How Long a Pacemaker Lasts
Modern pacemaker batteries last between 5 and 12 years, depending on the type. Single-chamber devices tend to last longer (7 to 12 years) because they use less energy, while dual-chamber models typically last 5 to 10 years. When the battery starts running low, your doctor will schedule a generator replacement. This is a shorter, simpler procedure than the original implant: the surgeon opens the pocket, disconnects the old generator, connects a new one to the existing leads, and closes the incision. The leads themselves usually don’t need to be replaced.
Living with a Pacemaker
Most people with pacemakers live completely normal, active lives. The device works automatically, and you won’t feel it firing in most situations. There are a few practical things to keep in mind, though, mostly related to magnets and electronics.
Strong magnets can temporarily switch a pacemaker into a safety mode that changes how it operates. The FDA recommends keeping cell phones, smart watches, and other consumer electronics at least six inches (15 centimeters) away from the device. In practical terms, this means don’t rest your phone on your chest or carry it in a breast pocket on the same side as your pacemaker. At that distance, interference is extremely unlikely. Metal detectors and airport security scanners are generally safe to walk through quickly, but you should carry your pacemaker ID card when traveling.
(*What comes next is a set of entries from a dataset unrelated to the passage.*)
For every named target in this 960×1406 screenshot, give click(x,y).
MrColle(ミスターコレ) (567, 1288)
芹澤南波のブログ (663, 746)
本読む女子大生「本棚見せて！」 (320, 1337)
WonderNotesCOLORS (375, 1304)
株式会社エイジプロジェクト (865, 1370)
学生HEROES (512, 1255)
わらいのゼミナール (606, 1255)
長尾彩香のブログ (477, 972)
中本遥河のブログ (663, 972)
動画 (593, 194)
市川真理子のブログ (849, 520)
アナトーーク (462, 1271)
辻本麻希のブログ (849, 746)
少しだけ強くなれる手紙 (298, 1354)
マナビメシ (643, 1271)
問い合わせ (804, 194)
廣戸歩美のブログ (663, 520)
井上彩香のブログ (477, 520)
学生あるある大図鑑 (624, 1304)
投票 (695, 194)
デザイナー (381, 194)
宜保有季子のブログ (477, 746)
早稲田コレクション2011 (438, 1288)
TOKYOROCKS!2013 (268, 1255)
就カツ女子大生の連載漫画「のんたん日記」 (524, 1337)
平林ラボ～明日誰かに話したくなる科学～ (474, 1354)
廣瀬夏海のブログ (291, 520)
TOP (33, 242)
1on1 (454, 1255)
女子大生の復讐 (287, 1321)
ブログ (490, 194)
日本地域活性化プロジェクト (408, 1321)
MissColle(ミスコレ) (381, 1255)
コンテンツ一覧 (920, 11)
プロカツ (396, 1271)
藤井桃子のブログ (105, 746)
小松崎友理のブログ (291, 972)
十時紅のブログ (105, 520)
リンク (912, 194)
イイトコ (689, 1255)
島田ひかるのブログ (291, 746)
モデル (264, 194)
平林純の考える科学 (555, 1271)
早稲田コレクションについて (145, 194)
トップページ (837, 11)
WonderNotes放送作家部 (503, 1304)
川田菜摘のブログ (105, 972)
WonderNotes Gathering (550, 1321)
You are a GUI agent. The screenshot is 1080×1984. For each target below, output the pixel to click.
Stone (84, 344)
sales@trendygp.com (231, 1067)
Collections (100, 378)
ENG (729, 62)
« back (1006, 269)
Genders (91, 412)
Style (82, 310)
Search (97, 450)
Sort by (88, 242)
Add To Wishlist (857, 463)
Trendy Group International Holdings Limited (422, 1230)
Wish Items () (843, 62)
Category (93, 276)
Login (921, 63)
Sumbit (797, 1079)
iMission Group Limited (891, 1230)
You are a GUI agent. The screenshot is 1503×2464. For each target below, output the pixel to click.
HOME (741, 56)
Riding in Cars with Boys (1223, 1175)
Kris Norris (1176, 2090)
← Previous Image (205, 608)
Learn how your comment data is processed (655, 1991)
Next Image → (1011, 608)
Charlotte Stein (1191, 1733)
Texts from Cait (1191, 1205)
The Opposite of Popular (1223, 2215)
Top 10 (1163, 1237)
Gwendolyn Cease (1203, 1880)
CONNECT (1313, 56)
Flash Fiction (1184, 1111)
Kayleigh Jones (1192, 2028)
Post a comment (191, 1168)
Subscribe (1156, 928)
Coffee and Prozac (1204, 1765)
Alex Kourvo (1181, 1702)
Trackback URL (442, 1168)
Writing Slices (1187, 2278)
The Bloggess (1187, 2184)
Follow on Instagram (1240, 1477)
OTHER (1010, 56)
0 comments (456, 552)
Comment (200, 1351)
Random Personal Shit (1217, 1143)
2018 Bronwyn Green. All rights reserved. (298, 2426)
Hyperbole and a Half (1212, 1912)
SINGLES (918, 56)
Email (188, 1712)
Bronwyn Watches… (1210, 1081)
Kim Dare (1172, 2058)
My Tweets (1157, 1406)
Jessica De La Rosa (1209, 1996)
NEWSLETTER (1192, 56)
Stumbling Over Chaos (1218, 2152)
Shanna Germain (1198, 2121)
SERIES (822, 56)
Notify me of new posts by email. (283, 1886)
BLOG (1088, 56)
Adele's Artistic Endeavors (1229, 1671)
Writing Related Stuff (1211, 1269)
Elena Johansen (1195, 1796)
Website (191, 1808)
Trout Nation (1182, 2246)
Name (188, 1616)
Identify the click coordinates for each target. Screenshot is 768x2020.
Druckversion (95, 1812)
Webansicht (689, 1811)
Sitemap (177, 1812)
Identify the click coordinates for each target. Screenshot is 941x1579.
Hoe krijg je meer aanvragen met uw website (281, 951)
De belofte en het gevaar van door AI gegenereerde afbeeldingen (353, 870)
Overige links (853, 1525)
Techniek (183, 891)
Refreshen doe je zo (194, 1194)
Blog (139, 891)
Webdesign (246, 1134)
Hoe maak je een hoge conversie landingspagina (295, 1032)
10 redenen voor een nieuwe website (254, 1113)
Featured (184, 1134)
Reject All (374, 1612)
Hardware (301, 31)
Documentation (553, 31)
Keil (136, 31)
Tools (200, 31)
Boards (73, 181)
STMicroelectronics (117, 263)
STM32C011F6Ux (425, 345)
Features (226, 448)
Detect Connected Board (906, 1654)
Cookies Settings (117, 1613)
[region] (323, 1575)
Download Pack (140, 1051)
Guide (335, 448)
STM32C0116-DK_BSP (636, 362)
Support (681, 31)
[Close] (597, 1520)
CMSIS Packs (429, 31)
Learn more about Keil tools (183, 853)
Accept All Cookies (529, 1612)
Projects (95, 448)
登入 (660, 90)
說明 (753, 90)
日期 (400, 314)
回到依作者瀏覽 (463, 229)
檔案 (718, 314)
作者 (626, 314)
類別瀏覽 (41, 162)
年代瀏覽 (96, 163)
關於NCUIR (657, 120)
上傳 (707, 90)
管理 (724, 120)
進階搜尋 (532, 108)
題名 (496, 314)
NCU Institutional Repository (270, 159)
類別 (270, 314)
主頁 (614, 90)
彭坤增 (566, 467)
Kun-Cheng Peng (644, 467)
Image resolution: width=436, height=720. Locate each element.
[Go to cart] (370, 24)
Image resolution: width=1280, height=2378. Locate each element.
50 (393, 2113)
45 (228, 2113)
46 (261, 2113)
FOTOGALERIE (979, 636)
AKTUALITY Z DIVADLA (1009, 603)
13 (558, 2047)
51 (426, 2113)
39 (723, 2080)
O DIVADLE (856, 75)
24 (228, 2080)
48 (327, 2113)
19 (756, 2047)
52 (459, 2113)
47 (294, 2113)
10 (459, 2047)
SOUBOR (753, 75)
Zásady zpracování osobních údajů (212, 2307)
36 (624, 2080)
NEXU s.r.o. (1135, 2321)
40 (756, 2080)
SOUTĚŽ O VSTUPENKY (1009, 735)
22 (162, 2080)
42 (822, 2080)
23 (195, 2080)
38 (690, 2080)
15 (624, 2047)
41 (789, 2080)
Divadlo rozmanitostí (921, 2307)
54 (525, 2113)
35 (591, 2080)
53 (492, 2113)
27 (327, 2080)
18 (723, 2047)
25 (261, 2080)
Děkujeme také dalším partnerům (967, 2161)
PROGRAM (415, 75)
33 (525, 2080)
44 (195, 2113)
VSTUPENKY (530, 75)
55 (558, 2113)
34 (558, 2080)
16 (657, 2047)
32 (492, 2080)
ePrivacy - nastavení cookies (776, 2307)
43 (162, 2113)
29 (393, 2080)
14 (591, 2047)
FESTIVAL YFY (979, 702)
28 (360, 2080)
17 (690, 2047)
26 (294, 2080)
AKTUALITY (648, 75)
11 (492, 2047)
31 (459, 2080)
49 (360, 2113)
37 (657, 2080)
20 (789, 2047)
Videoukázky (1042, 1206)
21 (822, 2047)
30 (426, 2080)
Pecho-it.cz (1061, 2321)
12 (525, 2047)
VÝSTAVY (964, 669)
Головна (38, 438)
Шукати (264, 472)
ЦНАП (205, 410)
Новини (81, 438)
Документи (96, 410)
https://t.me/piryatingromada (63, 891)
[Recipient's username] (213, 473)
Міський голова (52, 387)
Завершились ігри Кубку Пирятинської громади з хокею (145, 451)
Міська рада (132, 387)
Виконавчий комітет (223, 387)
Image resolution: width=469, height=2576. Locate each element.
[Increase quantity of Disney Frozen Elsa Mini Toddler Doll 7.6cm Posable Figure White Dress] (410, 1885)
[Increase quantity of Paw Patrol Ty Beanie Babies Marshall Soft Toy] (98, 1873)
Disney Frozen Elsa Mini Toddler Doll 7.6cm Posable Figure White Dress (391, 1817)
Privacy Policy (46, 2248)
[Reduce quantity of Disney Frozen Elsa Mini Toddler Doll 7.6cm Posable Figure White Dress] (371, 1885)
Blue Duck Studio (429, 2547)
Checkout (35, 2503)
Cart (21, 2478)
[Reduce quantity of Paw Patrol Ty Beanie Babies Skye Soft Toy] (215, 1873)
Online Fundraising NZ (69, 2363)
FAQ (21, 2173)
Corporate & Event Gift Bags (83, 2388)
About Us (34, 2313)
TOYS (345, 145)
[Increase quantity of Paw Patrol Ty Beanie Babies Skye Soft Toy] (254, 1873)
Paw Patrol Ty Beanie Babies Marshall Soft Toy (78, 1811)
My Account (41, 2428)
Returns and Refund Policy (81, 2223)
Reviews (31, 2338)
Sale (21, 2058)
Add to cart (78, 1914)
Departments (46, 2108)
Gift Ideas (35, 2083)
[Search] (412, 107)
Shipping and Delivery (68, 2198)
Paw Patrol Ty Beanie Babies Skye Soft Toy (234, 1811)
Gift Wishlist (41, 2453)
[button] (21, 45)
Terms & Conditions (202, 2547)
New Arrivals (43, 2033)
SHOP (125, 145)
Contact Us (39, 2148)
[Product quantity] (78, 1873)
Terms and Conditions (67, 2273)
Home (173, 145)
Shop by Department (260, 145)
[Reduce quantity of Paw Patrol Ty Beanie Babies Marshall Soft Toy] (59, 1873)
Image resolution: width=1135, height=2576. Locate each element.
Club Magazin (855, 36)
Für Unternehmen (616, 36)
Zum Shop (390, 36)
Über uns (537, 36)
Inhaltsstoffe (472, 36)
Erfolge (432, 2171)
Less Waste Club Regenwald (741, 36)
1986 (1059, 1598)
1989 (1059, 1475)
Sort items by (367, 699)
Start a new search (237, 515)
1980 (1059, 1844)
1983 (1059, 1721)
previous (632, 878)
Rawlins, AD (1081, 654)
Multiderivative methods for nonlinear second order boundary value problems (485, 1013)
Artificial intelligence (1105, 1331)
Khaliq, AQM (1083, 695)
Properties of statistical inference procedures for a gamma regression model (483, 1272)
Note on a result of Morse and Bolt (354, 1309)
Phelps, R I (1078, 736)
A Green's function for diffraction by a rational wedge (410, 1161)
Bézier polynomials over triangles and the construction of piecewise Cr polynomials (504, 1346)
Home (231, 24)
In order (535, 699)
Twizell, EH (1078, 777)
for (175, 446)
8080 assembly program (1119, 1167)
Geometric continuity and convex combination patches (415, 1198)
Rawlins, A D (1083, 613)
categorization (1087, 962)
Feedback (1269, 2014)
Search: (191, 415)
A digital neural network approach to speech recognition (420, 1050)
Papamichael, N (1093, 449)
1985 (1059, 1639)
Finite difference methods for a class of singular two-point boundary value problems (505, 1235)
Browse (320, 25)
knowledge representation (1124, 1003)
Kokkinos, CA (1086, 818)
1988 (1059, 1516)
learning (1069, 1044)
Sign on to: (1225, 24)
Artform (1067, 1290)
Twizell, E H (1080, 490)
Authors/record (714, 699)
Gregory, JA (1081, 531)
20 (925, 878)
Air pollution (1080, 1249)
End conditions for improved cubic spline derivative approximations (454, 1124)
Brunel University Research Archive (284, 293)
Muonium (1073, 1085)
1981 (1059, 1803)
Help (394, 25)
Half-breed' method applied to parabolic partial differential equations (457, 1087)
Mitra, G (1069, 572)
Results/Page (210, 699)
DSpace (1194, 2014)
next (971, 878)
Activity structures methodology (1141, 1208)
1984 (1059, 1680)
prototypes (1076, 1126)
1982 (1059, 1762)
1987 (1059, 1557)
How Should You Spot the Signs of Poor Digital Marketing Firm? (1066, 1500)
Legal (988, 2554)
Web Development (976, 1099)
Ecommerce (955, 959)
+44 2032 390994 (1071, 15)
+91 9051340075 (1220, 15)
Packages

MRI scans were once off-limits for pacemaker patients, but many modern devices are designed to be MRI-compatible. Your doctor can confirm whether your specific model is cleared for MRI and what settings need to be adjusted before the scan.
Ongoing Monitoring
After implantation, your pacemaker needs regular check-ups to make sure it’s functioning properly and to track battery life. The current recommendation is to have the device checked every 3 months, either through an in-person clinic visit or through remote monitoring.
Remote monitoring has become the standard for most pacemaker patients. A small home monitor, placed on your nightstand or nearby, wirelessly receives data from your pacemaker and transmits it to your medical team. Some systems send daily transmissions automatically, while others are programmed to send data on a set schedule or when the device detects something unusual. This means your doctor can often catch issues, like a lead problem or a change in your heart rhythm, before you ever notice symptoms. In-person visits are still needed periodically, but remote monitoring has made the process far less burdensome for most people.